The adoptive family

When the journey to adoptive parenthood is undertaken, doubts, questions, fears and some tension arise between the dream family and the possible family. Often, future parents carry years of attempts to achieve a pregnancy that never comes; they are overwhelmed, they are filled with uncertainties and, after the cocktail of failed hopes and the time they spend worrying about getting that pregnancy they desperately crave, they suffer.

However, paternity does not end with the biological facts of fertilization and pregnancy. María Adela Mondelli knows it well. This Argentine psychoanalyst, researcher of the consequences that the social, family and relational environment brings to people, is a mother by the adoptive path and has a long career of work and reflection in the field of adoption. We have had a long interview with her that we will share here with you in successive deliveries.

Today, the constitution of the adoptive family. “Being a mother, father or adopted son and daughter is essentially different from being a mother, father or biological child. Essentially, in its essence, different", María Adela explains, to add:"Any analogy that was intended to be made between one and the other would lead us to misunderstanding what is a function in the life of a boy or a girl. That is why it is very complicated to think of the adoptive family from the family paradigm as an effect of biology”.

  • Parenting has to do with the environment and not with genes, as is often believed; this is so?

  • Yes, motherhood and fatherhood are social functions in relation to the needs of protection and love towards a child, which no relationship has with biology, gender or the number of those who exercise them. This, the first that we have trouble understanding is the adoptive mothers and fathers, because we also come from the same cultural paradigm.

  • You would explain, then, to the family as a social fact and not as a biological fact.

  • Of course, what is considered is given by biology, in our families it is an eminently subjective construction, a subjective and subjective forcing. We produce mother, father, son, daughter, grandfather, aunt ... we produce family where there was none. We do not manage our families, we do not appropriate our families, we build our family with our sons and daughters.

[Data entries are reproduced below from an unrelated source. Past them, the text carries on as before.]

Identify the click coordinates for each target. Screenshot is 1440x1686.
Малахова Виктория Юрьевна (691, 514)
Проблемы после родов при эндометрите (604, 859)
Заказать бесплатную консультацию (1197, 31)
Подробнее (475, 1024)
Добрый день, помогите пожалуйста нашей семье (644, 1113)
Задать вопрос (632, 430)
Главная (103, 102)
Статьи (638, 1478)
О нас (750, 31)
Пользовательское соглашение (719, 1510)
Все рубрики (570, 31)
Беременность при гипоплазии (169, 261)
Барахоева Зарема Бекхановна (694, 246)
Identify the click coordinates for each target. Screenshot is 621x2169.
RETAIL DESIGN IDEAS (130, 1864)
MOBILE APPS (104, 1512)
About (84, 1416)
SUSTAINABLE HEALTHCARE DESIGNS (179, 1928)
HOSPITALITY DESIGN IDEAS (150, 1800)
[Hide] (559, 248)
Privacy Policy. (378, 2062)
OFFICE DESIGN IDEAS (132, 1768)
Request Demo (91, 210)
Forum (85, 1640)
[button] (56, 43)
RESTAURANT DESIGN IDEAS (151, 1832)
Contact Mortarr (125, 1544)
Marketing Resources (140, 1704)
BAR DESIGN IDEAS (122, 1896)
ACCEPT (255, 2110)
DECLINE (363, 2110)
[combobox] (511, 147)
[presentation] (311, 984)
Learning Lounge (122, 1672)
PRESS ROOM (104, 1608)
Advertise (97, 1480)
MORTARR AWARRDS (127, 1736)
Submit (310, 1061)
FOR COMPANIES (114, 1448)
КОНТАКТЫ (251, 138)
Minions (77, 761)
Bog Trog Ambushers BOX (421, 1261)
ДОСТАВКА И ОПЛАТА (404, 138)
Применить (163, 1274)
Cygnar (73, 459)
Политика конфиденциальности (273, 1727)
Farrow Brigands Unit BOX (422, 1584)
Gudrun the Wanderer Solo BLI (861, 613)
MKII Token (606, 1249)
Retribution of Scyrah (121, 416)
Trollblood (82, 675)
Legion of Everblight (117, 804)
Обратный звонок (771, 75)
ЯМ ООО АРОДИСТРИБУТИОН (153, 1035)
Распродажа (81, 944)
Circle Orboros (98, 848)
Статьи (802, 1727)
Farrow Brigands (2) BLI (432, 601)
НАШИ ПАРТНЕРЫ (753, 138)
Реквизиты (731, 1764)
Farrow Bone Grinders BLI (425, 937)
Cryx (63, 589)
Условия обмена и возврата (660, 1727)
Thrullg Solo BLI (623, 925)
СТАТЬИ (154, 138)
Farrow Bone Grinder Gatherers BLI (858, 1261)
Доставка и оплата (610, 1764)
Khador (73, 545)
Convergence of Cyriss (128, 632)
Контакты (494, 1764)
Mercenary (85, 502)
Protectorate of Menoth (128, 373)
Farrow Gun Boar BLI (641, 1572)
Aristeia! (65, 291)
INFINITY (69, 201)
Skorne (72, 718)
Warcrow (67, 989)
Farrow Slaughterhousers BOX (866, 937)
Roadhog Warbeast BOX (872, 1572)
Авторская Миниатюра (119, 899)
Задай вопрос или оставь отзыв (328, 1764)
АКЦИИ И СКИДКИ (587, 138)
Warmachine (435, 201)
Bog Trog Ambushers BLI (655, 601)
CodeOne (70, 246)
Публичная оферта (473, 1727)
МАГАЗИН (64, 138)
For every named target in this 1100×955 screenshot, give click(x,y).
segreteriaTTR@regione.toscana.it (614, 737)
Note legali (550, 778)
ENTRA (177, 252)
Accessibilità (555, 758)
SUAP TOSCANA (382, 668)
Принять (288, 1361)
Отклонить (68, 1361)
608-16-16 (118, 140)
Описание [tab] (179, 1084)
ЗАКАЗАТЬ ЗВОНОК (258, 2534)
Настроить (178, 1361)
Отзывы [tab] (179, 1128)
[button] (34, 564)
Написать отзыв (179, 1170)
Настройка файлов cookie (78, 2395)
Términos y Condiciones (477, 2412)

  • I can think of the image of a son's production from desire, from love and arms ...

  • Indeed, a production driven by our desire to seem and the need of children for care, protection and love, certainly, but essentially it is a production driven by desires that had to be collated for its realization with reality and within it, confronting the Law. With the reality of abandonment, and with the reality of the renunciation of the biological son by impossibility or by decision, which does not change it. With a reality that is not that of assisted reproduction, or the donor of ovules or semen that "sells" the illusion of the biological as "the same" ... no ...

  • To close this attempt to define the family by way of adoption, how could you explain today its constitution?

  • The adoptive families are constituted on two duels: the one of the original and real abandonment in the boy and the girl and the one of the renunciation to the biological parentality of adult men and women. But it is sustained from the framework of the meeting of two desires: that of the boy or girl to live and that of the adult to prohibit it. The ethical dimension of this meeting demands respect from the community, the social and the legal.

Official site | Live better

Video: Why This Couple With 38 Kids Won't Stop Adopting Children (April 2024).